We’ve all experienced the loss of a product due to discontinuation. It’s terrible. And, if you’re personally attached to the product, it’s all the more devastating. Did any of us ever really get over the end of the Fisher-Price Great Adventures Castle, for instance?
Another bygone nostalgia factory that you might hate to miss, the Nissan hardbody truck, was never really replaced in the compact pickup truck market. No other compact pickup truck has achieved the same level of style and timelessness.
But then again, how could one?
History of the Nissan Hardbody
The D21 was the first and only model colloquially called the Nissan hardbody. “Hardbody” refers to the truck’s generally tight appearance achieved through firm paneling, a compact body, an aggressive front end, a styled grille, and a double-walled bed.
The Nissan D21 was immediately preceded by the 720, but Nissan had been busy perfecting its stylish truck designs for decades before the company was even called Nissan.
Datsun, the Nissan predecessor company, had been designing and manufacturing trucks since the 1930s. The Type 13 truck was Datsun’s first build and sold well until it was replaced by successor models.
The 1965 Datsun 520 took leaps toward what we now know as a compact pickup truck and marks Datsun’s shift toward a hardbody truck. Two models later, the 720 was the last true Datsun Truck.
Before the D21 hard bodies hit the road, pickups sold by Nissan in North America were still sold as Datsun trucks. The company officially changed its name to Nissan Datsun and then just Nissan in 1985, just before Nissan D21 sales began in the United States.

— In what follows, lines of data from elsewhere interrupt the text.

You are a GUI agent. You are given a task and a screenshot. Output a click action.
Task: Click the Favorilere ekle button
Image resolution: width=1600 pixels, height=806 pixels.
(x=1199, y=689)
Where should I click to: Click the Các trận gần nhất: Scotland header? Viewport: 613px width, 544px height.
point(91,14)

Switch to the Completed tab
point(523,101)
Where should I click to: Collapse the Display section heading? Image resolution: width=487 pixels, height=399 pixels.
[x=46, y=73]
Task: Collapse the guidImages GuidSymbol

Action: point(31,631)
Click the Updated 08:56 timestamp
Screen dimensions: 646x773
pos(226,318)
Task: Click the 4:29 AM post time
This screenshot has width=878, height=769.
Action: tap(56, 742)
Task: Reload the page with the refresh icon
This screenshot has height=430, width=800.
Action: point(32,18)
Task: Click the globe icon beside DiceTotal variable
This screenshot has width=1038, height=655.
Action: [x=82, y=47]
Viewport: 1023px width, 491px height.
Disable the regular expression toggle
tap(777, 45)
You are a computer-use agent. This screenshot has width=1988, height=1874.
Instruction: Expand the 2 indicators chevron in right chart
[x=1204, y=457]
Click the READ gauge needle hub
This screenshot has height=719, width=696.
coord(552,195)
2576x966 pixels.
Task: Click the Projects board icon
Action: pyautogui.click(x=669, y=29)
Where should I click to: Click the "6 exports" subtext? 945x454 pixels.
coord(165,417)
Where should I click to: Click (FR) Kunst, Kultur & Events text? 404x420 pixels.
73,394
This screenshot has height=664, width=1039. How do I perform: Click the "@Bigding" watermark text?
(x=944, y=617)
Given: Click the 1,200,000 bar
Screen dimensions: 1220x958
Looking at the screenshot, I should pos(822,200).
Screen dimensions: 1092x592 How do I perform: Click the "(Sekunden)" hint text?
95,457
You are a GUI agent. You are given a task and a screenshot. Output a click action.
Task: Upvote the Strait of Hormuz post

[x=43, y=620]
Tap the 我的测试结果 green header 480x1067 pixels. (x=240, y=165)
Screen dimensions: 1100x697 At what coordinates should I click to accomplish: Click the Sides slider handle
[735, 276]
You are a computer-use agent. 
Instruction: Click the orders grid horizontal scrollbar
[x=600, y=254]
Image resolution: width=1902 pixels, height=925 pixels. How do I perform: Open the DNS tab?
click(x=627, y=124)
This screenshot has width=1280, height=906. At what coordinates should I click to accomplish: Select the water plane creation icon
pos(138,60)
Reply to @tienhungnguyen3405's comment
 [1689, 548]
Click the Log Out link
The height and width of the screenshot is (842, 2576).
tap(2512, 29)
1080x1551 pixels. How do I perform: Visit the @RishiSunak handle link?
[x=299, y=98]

When the D21 began sales in 1985, it was the first Nissan pickup and so was often referred to as “the Nissan truck.” It was designed and marketed as a direct competitor to the also unnamed “Toyota truck.” God bless the ’80s, a time when everyone was too busy listening to walkmans and trading garbage pail kids to title their automobiles — talk about nostalgia.
The Nissan Hardbody pickup truck also underwent some changes of its own over the years of its production from ‘85 to 97’, some of which we’ll touch on below.
Best Nissan Hardbody Model Years
As the Nissan D21 hardbody continued to develop, some changes were made which opened the door for some particularly outstanding model years. For instance, horsepower across model years increased by almost 30. Take a look at how the Nissan hardbody pickup continued to develop until the mid-‘90s.
The Nissan hardbody ‘85
If you’re looking to bring back a classic, you might as well go for the original. You’ll get major style points for sporting this Nissan hardbody, but you’ll sacrifice some functionality.
Five-speed manual transmission is much more common than automatic transmission in this model, as was rear-wheel drive over four-wheel drive. The early model hardbodies are pretty slow at just 106 horsepower and the interior will feel dated.
But maybe you’re into that.
The Nissan hardbody ‘94
If you want a bit more functionality without sacrificing appearances, the 1994 Nissan hardbody D21 is probably your best option. The ‘93-’97 models all had an increased 134 horsepower, so it’s a good idea to opt for a model within these years.
But, the ‘94 is a great model even outside of the horsepower boost. In 1994, Nissan offered a value package on their XE trim, which included a ton of premium features for the time that would make your hardbody feel a bit more modern and functional.
With this model, you’ll have the following modern amenities you might not in other D21 models: air conditioning, power mirrors, power windows, alloy wheels, and chrome trim styling. This model also introduced a new, more modern dashboard and interior.
The ‘94 model also receives an impressive 31 highway MPG.
Why Was the Nissan Hardbody Discontinued in 1997?
Although, yes, the Nissan D21 hardbody was replaced by the Nissan Frontier in most of the world in ‘98, Mexico continued to manufacture the Nissan D21 ‘97 until 2008. Further, some of these late-model Nissan hardbodies were still on the new-car market for another six years. In Venezuela, Nissan continued to market these D21s until 2014.
This means that if even one D21 took a few more years to sell, there could be a hardbody sitting on a dealer’s lot somewhere in South America right now. And, while this might not be much solace to buyers in the U.S., it’s still nice to know that somewhere out there, at this very moment, someone might be pushing a brand new Nissan D21 hardbody clutch for the first time.